As to the RADIUS server, you may have several options, depending on what operating systems are on your network. Windows has an Authentication service available on Windows 2000/2003 that can provide most, if not all, of the functionality of a RADIUS server. This may be easier to implement than bringing up a Linux RADIUS server if you don't have a lot of experience working with Linux or cheaper than buying a commercial RADIUS server software package. One thing to think during your evaluation is what are you looking to accomplish with implementing a RADIUS Server and what systems you are looking to integrate/interface.

The two main options for a VPN are an SSL-based VPN setup - which uses a Web browser to access a network - and a conventional VPN configuration, which requires a VPN client. The latter is good if you know exactly how many users will need to access your network because commercial VPN products typically carry a per-user licensing fee.
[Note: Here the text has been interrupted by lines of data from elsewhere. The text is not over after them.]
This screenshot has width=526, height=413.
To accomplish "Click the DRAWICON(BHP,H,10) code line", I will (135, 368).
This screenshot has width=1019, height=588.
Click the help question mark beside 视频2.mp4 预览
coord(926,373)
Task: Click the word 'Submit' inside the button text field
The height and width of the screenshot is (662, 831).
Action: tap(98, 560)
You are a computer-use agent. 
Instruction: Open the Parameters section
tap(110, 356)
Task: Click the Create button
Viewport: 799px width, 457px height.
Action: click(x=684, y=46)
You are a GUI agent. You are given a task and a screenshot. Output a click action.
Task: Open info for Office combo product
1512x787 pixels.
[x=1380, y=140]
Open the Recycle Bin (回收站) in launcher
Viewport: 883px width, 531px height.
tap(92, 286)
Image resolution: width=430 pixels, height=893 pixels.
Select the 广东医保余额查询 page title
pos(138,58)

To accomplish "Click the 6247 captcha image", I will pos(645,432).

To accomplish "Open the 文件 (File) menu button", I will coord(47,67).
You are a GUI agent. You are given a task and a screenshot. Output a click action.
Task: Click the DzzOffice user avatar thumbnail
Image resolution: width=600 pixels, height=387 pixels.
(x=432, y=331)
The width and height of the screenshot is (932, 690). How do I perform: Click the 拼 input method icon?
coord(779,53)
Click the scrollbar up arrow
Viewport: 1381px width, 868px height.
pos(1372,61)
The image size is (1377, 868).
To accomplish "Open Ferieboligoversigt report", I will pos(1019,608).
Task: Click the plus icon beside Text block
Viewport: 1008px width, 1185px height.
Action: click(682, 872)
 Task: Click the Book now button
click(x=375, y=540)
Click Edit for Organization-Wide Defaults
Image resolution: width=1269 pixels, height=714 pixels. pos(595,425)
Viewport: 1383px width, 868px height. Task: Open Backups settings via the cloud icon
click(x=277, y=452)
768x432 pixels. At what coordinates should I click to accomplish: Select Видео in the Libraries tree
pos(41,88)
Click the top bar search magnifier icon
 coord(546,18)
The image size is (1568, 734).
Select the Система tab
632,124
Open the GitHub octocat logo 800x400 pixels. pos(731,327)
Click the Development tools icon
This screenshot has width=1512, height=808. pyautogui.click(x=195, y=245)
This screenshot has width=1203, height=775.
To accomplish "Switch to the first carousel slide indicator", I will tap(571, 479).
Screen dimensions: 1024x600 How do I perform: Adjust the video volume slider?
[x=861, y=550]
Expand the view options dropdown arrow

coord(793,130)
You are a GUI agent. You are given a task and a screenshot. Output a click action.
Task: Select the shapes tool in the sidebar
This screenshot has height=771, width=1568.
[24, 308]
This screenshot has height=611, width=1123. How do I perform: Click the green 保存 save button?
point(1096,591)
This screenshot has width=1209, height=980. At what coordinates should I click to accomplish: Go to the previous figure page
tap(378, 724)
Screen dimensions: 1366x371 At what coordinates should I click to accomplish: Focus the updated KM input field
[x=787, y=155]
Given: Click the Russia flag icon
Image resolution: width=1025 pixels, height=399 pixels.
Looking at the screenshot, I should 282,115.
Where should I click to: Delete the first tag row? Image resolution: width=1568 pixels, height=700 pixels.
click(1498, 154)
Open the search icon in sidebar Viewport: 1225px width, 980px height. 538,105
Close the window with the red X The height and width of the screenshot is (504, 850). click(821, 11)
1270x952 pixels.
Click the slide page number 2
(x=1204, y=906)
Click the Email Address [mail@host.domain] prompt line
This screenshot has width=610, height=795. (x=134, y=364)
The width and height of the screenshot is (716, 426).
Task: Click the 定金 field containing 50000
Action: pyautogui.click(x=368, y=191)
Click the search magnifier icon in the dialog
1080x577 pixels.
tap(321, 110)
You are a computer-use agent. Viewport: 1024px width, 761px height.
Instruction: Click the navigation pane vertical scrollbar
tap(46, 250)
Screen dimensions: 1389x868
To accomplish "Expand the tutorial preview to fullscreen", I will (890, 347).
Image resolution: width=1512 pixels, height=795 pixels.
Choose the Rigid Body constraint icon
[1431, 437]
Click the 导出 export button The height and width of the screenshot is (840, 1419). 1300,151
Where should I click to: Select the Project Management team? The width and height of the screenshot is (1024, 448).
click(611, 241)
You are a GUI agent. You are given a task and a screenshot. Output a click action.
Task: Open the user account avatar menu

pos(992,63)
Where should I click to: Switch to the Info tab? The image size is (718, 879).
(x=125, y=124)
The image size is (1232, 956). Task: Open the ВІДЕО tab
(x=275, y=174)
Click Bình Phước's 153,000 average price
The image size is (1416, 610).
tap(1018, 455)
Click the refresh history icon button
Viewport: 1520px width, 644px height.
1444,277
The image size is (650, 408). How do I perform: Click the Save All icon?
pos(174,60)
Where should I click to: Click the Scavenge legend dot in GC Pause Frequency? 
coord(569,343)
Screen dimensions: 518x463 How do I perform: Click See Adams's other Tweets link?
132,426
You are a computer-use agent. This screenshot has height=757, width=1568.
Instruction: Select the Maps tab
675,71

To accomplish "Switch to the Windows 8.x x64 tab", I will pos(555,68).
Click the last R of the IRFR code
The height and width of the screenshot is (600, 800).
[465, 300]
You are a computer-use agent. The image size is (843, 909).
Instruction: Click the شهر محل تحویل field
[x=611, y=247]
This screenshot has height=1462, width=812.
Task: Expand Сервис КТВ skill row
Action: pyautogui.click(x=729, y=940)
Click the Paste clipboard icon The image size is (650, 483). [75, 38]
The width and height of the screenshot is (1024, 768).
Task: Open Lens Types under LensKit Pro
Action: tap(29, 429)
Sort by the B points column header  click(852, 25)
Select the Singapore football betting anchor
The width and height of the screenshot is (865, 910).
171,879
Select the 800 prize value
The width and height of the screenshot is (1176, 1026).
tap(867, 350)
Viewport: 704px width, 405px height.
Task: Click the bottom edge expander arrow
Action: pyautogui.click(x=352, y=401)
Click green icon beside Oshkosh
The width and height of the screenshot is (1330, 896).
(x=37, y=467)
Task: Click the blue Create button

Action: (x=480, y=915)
However, you can look at using open source here as well. You may find that you have to assemble serveral different pieces written by different authors to get a functional system. Keeping track of the different patches that may need to be applied over time and figuring out how to fix things may take more time than you would think. If you can tolerate some downtime when working on things, then the potential costs savings with open source may be worth considering. If you need to have little to no downtime when there are problems and help in getting support quickly when you do have problems, you may want to limit your choices to the commercial offerings.

I know that it seems like I may not have answered your question directly. Your question is broad enough that there isn't a simple "look up it up on the chart" response. What may be best for you may be the entirely wrong solution for another company. It is a good ideal to reevaluate your choices on a periodic basis. It is possible that an open-source option may be an option worth considering later on once you have substantial experience with the Commercial offerings for both of the items you have questioned here. Even though you could save money with the open-source options, you may have less hidden costs in terms of ongoing support and keeping things running when patches appear to go awry.